多くの人口を抱え、国の経済を支えるこの重要な沿岸地域の消失が、近年深刻な問題となっているインドネシア。その被害は、全人口の50%以上が暮らすジャワ島で最も大きく、特に中部ジャワ州ドゥマック県沿岸に居住する人々は海岸浸食の最大の被害者であるとされています。オイスカが活動を行う、サユン郡内のブドノ、そしてティンブルスロコといった沿岸の村々でも、現地でRobと呼ばれる「満潮時の海水面の上昇に伴い海水が内陸部に浸入し、洪水を引き起こす現象」に頻繁に見舞われています。沿岸部にある「子供の森」計画に参加する学校でもその被害は大きく、例えば、ティンブルスロコ第一小学校では、ほぼ毎日、満潮時に海水が流入するほか、大潮に際しては、嵩上げされていない右側校舎の教室内にまで浸水被害が出ています。また、同校の既存のトイレは、教員用と児童用にそれぞれ1室ずつしかなく、同校の児童数(138名)に対し、絶対数が不足。さらに、校内には手洗い場が設置されておらず、新型コロナウイルスの感染拡大が続く中、衛生面でも問題を抱えていました。

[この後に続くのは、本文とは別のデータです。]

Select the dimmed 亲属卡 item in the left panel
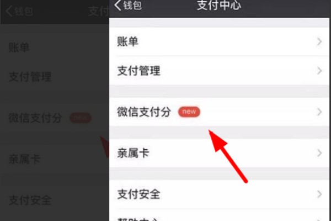Viewport: 331px width, 221px height. 24,159
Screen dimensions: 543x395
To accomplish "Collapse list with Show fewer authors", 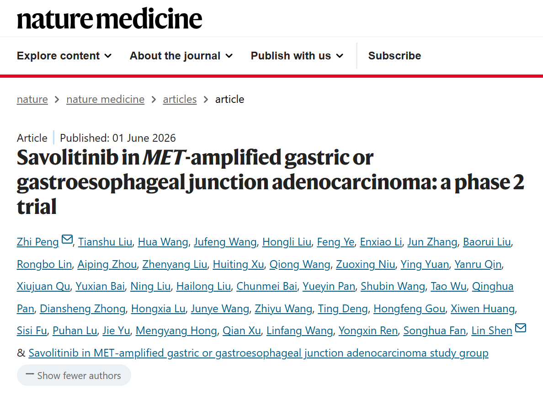I will (74, 375).
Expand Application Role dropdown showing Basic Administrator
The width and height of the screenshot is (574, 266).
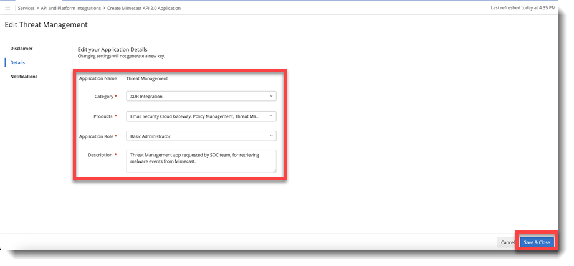[x=201, y=136]
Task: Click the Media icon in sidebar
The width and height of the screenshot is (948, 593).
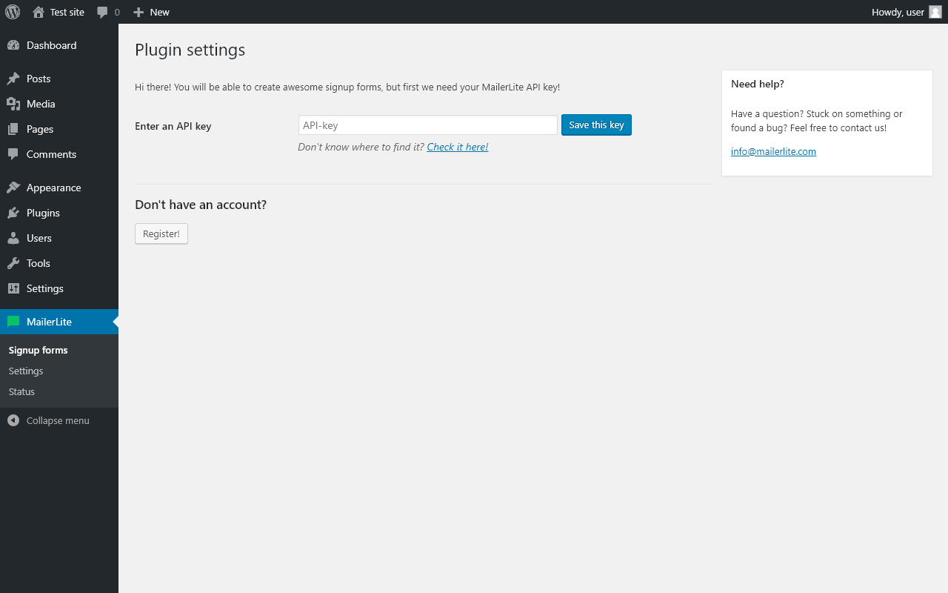Action: 13,104
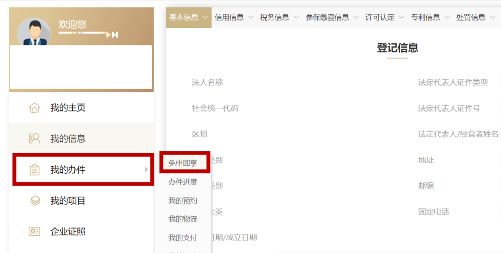Expand the 我的办件 submenu arrow

point(146,169)
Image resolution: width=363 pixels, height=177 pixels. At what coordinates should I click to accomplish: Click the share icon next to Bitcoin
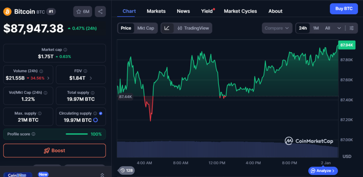[x=100, y=12]
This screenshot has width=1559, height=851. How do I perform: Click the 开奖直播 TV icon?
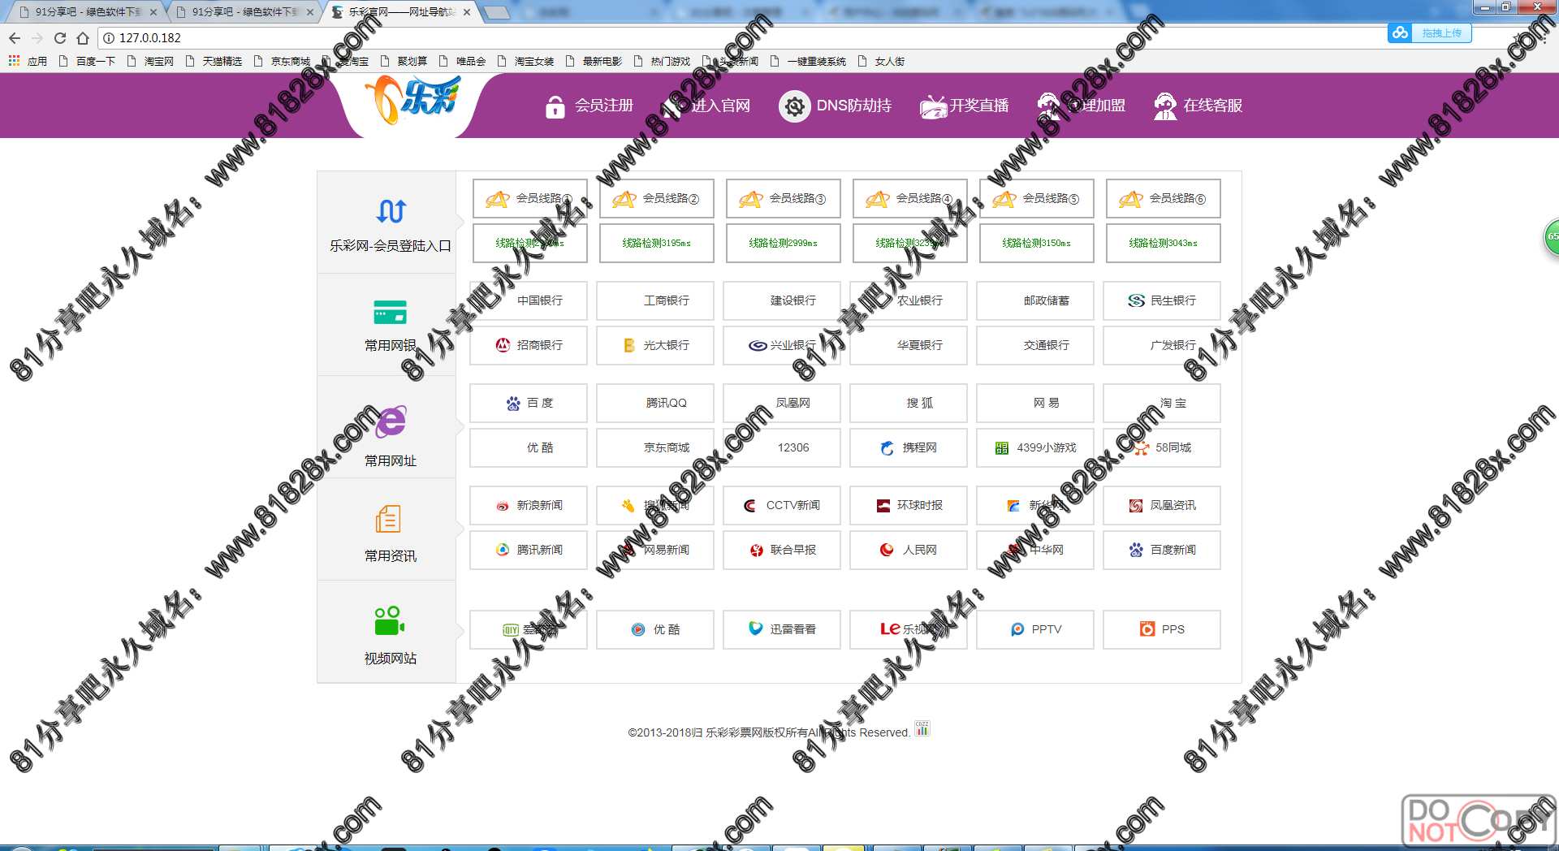(x=933, y=106)
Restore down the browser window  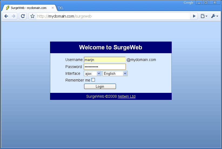(x=206, y=3)
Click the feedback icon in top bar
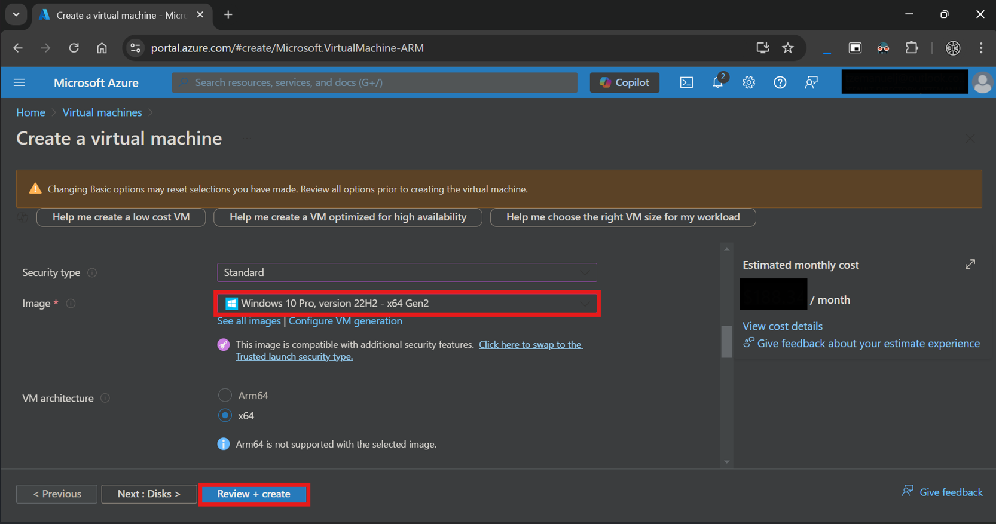Image resolution: width=996 pixels, height=524 pixels. click(811, 82)
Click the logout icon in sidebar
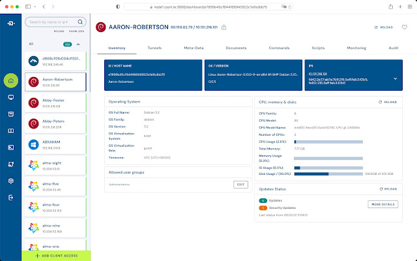 coord(11,198)
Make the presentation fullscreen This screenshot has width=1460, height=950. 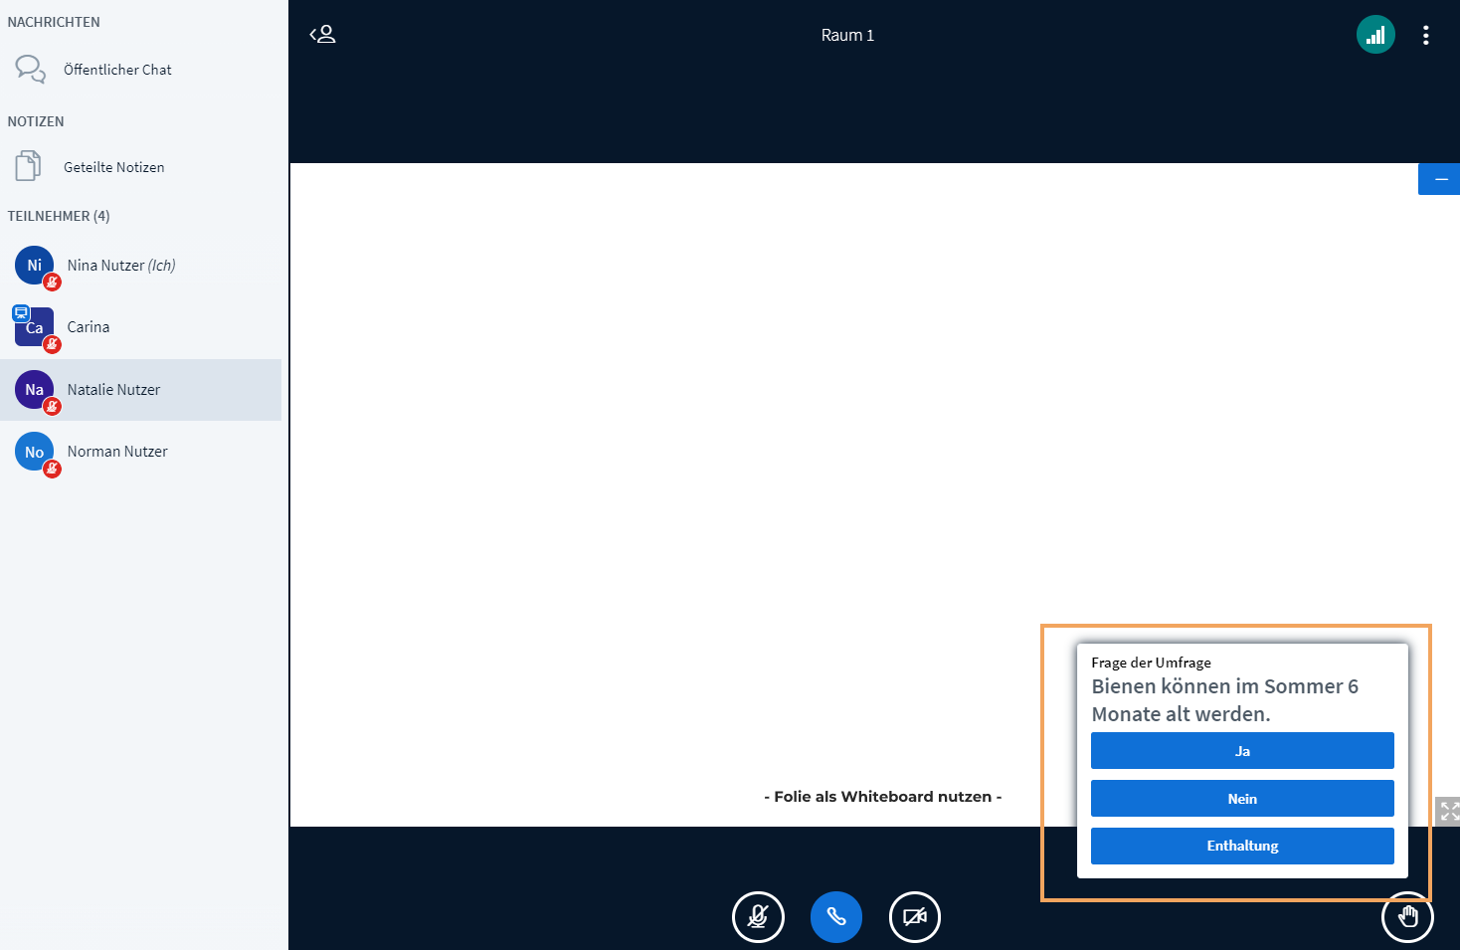coord(1449,811)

こうした窮状に対し、同校における水害の影響を軽減し、子どもたちが安心して勉強に専念できる環境を整えるために、今年度TOTO水環境基金の助成を受け、校舎のかさ上げ、校庭の埋め立て、トイレの建設といった支援を行うこととなりました。
6月~7月には、海水が溜まった校庭を、土砂を使って50~80㎝の高さで埋め立てる一方、北側校舎(低学年用教室3つと職員室、テラス)床の嵩上げ(100㎝)とタイル貼りを行いました。期間中は、子どもたちの保護者も毎日交代で労働奉仕に参加し、しきならし作業などに汗を流しました。

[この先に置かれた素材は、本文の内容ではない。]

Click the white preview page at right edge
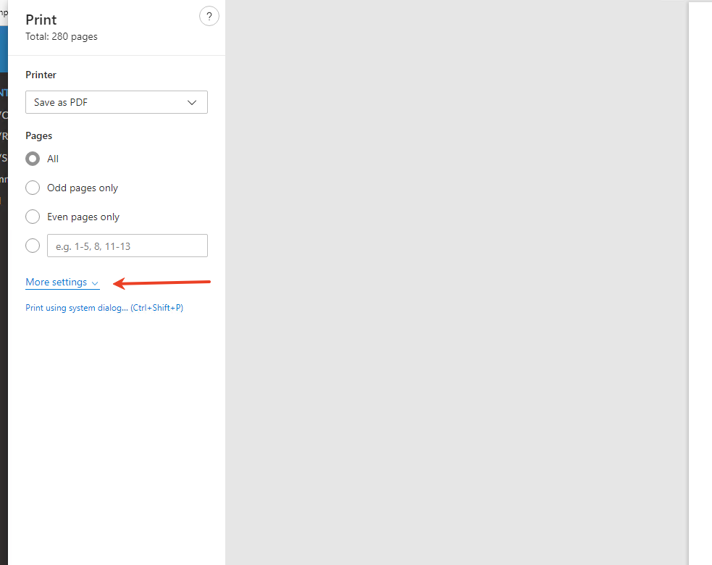 pos(700,290)
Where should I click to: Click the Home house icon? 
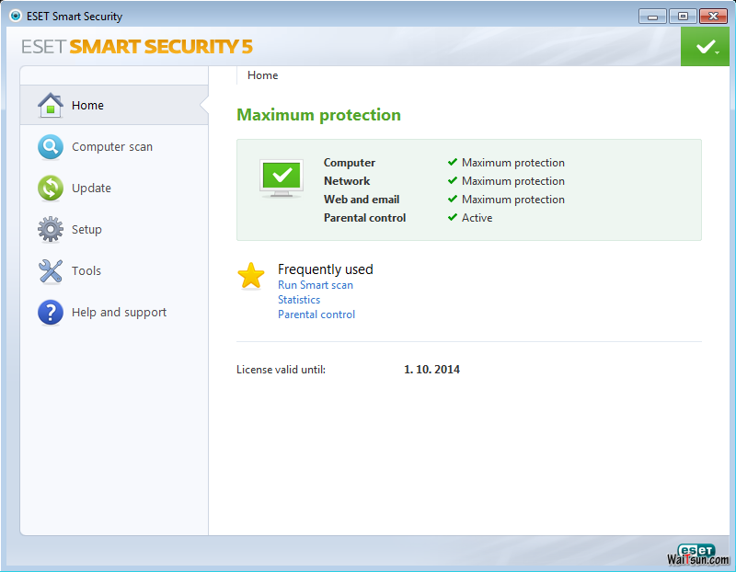(x=50, y=106)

作業に参加した保護者からは、「これまで、私たちも校庭の埋立てのために学校へ寄付してきましたが、家計が苦しく大変でした。今回のご支援は経済的にも大変助かります」と喜びと感謝の声が多く聞かれました。現在はトイレや手洗い場の建設を進めているところです。ドゥマック県では、8月現在、人数を制限した上で、対面授業も再開されています。ティンブルスロコ第1小学校の子どもたちもさぞかし大喜びしていることでしょう。